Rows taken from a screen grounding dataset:

------------

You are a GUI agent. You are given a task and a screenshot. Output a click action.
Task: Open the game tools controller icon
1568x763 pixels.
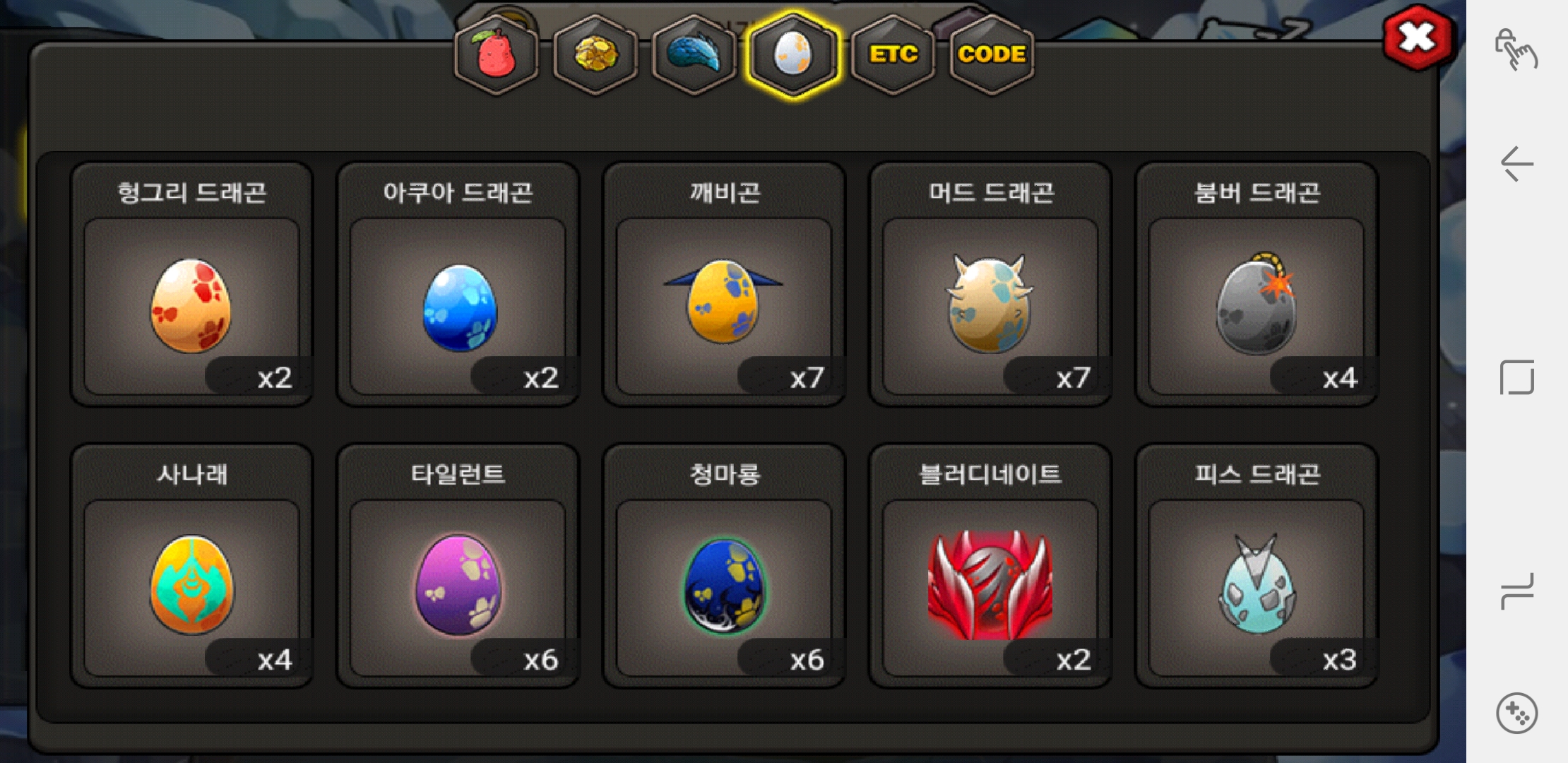[x=1516, y=714]
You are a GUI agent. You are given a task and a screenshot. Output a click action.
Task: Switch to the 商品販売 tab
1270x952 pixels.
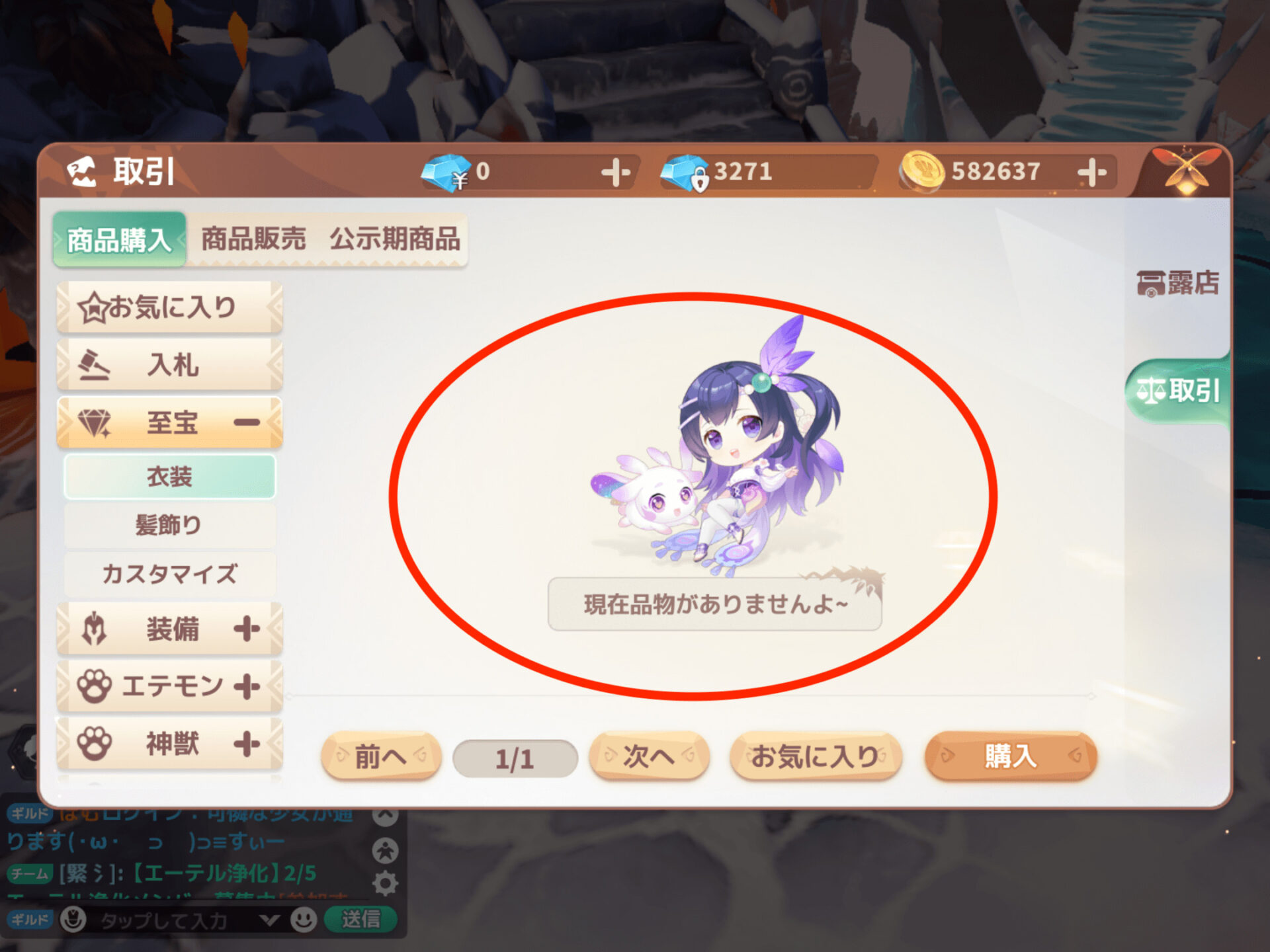pos(254,239)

------------

Render the lines above as a JSON list of strings with one string per line, omitting blank lines and leaving the pictures out.

Solution for this task
[
  "You are a GUI agent. You are given a task and a screenshot. Output a click action.",
  "Task: Open the game tools controller icon",
  "1568x763 pixels.",
  "[x=1516, y=714]",
  "You are a GUI agent. You are given a task and a screenshot. Output a click action.",
  "Task: Switch to the 商品販売 tab",
  "1270x952 pixels.",
  "pos(254,239)"
]